— Work to complete —
Pull out every line of the entries below that contains the string "Select". Case counts.

— Data rows —
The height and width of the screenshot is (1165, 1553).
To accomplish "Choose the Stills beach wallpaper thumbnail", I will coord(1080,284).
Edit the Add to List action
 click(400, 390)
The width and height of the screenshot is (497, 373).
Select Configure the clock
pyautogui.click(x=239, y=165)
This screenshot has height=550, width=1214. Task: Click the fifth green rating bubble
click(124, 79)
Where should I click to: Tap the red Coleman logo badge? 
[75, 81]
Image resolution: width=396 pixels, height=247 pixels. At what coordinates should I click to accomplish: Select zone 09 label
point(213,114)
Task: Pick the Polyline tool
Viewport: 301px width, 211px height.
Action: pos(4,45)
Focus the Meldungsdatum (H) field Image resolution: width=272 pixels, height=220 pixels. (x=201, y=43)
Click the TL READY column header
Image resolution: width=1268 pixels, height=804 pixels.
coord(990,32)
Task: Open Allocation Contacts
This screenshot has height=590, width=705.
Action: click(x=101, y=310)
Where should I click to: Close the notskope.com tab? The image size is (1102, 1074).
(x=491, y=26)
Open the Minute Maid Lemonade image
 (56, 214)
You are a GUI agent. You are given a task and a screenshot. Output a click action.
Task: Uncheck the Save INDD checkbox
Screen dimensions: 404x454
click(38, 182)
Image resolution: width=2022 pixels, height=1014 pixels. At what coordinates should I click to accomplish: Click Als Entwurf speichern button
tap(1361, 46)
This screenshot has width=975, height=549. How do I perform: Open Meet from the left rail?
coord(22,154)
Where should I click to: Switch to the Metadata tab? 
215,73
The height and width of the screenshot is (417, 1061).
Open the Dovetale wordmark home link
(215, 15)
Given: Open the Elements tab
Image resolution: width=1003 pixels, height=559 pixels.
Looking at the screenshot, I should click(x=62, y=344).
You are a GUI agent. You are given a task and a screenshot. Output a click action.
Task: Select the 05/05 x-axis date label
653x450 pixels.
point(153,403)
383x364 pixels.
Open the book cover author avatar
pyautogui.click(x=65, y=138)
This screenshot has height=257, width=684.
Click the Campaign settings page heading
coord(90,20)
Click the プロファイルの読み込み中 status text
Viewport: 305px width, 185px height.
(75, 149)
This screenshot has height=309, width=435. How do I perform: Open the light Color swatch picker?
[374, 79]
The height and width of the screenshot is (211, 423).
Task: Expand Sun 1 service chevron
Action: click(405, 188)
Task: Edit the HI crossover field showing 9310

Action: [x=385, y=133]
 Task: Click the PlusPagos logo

— Answer to this task —
Select Configure the clock
Image resolution: width=396 pixels, height=247 pixels. At what coordinates should I click to accomplish: Select zone 09 label
Task: Select the 05/05 x-axis date label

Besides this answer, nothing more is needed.